European patent EP-B1-0 945 613 discloses a yawing system where the frame rotates on a ball bearing. It includes a continuous passive braking system preventing the motor from being forced to operate due to small gusts of wind. To this end, it comprises friction plates on the frame which are pushed against the support ring in the tower by means of springs, on which ring the frame rotates. These plates can be placed in the upper track or in the lower track of the ring, or in a radial direction on a cylindrical surface joined to the tower. The braking force is passive, i.e. it is adjusted during the assembly of the nacelle, and this braking is always operating either against small gusts of wind or against the desired movement of orientation of the rotor. This patent also claims an embodiment including electrically driven disc braking devices (active braking device).
A yawing system by means of a gear ring in the tower and several motors in the frame, with a braking system by means of active and passive brakes, is also known. However, these brakes act on a surface which is also the frame support surface. This forces seeking a balance on that surface between the need for a good lubrication to facilitate the yawing movement of the frame and the need for a surface with a high coefficient of friction to favor the operation of the brakes.
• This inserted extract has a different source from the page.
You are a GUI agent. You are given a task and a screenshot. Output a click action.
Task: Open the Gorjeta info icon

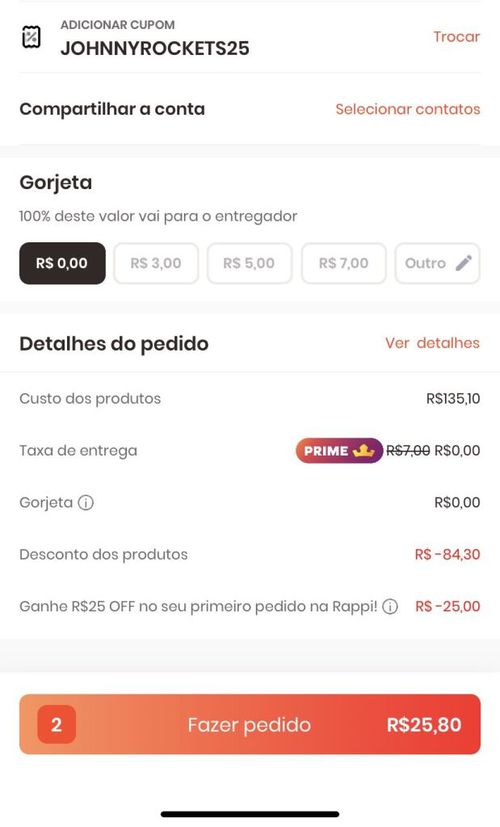(85, 503)
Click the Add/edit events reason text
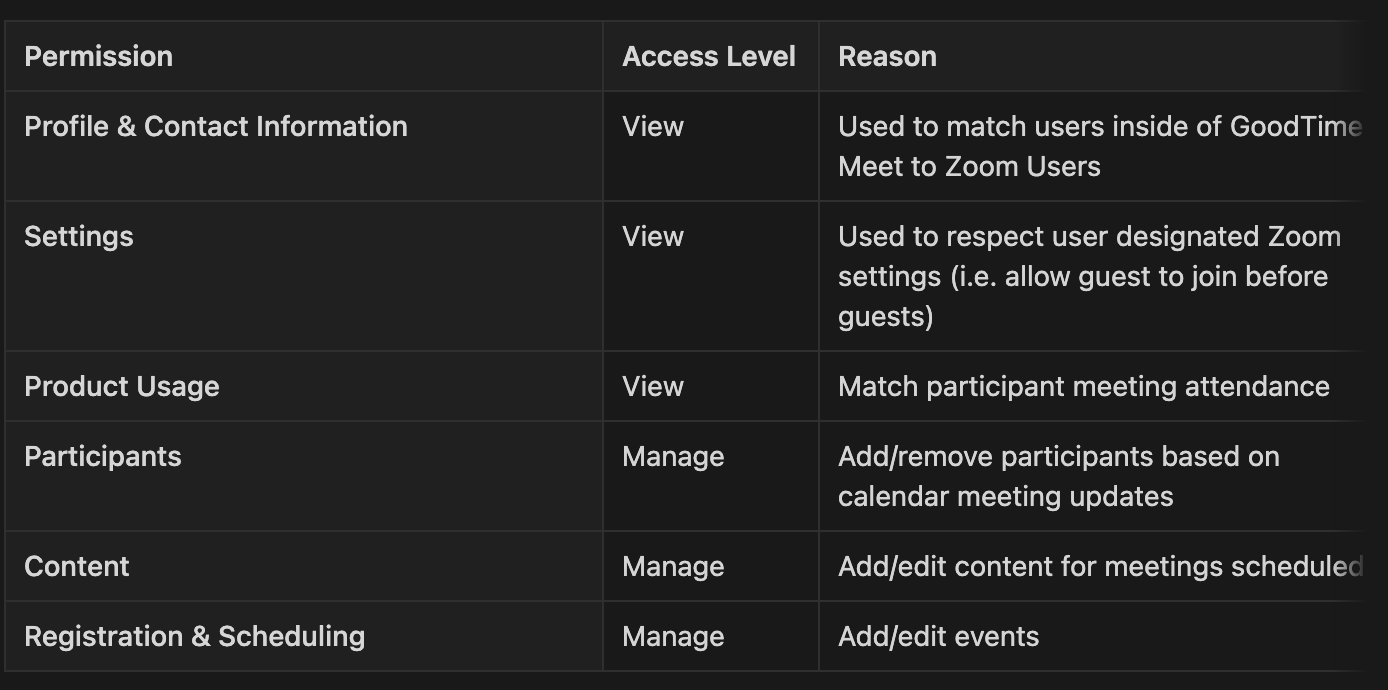Viewport: 1388px width, 690px height. click(x=938, y=637)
The known systems have several drawbacks. One of them is that the braking systems do not have enough retention capacity against strong gusts of winds. Increasing the passive braking systems would require also increasing the power necessary to orient the rotor. Increasing the known active braking systems requires a larger friction surface or a greater force for acting on the elements joined to the tower (friction disc or the like), but the weight and space in the upper part of the tower forces making much sturdier towers, increasing the cost of the wind turbine. Braking by means of drive motors of an acceptable size in the towers themselves is neither enough to prevent movements due to strong gusts of wind.
Another problem is that the elements of the yawing system of the wind turbine, especially the gear ring, the nacelle support ball bearings and the braking systems undergo significant loads, which leads to the frequent need for repairs or replacements. A large braking system would require the disassembly of the nacelle in order to repair it.
On the other hand, the gear teeth of the gear ring may undergo wear and tear and/or breakage, and in the known systems, a breakdown in the bearings supporting the nacelle allowing the rotation on the tower, or in the ring where the motor meshes, requires the disassembly of the nacelle, taking it to ground level so as to carry out the repair.
To solve these problems, the yawing system for wind turbines of the invention has been developed.